Madison Bumgarner con el trofeo de campeón de Serie Mundial.
Madison Bumgarner con el trofeo de campeón de Serie Mundial. AP

Pocas veces en un deporte colectivo como el béisbol un solo jugador fue tan determinante. Apenas tres días después de lanzar el partido completo sin encajar una sola carrera, Madison Bumgarner completó las últimas cinco entradas del séptimo y definitivo encuentro de la Serie Mundial e hizo a sus San Francisco Giants campeones por tercera vez en los últimos cinco años (2010, 2012 y 2014). El pitcher, de 25 años, convirtió en previsible un partido caótico en el que ninguno de los dos lanzadores titulares logró lanzar cuatro entradas. Kansas City enmudeció ante el primer triunfo visitante (3-2) en un séptimo encuentro de la final en 35 años. Por si había dudas, Bumgarner, que ostenta el mejor promedio de carreras encajadas en la historia de la Serie Mundiales, fue elegido el jugador más valioso de la final.

En su última hazaña, Bumgarner tuvo que reinventarse. Había lanzado toda la temporada como titular, siempre con cuatro días de descanso entre sus actuaciones. Su cansado brazo no se lo permitió en esta ocasión. Las rutinas son esenciales para los pitchers, sobre todo para un titular, acostumbrado a tener los tiempos marcados. Sin embargo, cuando un lanzador sale desde el banquillo no sabe si jugará ni cuando deberá hacerlo. Además, brazo de un pitcher con dos días de descanso no es el mismo. Poco importó. Bumgarner, que no había salido desde el banquillo en todo el curso, lanzó las últimas cinco entradas del partido sin permitir una sola carrera, protegiendo hasta el final la ventaja que sus compañeros habían logrado en la cuarta entrada.

Bumgarner, que no había salido desde el banquillo en todo el curso, lanzó las últimas cinco entradas del partido sin permitir una sola carrera

Tim Hudson, el pitcher de 39 años que partía de inicio para los Giants, ni siquiera pudo completar la segunda entrada. Hudson disputaba su primera final tras años de sin sabores en Atlanta, pero encajó dos carreras muy pronto y, tras poner a otro rival en base, su técnico, Bruce Bochy, dijo basta. En un séptimo partido no hay lugar para la paciencia. Jeremy Guthrie, el pitcher de los Royals que renunció de joven al béisbol para cumplir su misión con la iglesia mormona en España, no aguantaría mucho más. Se rehízo tras conceder dos carreras en la segunda entrada, pero abandonó el choque en la cuarta tras dejar en tercera base a Pablo Sandoval, que instantes después anotaría la carrera de la victoria en un batazo de Michael Morse.

════

La tarea:
Contesta estas preguntas a partir del texto sobre la final de la Serie Mundial:
1. ¿Cuántas entradas lanzó Madison Bumgarner en el séptimo partido?
2. ¿Qué edad tenía Tim Hudson?
3. ¿Qué jugador anotó la carrera de la victoria?

Material proporcionado:
════

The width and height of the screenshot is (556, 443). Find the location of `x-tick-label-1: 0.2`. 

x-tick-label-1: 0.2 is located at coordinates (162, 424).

════

Respuesta:
1. Lanzó las últimas cinco entradas.
2. Tenía 39 años.
3. La anotó Pablo Sandoval, con un batazo de Michael Morse.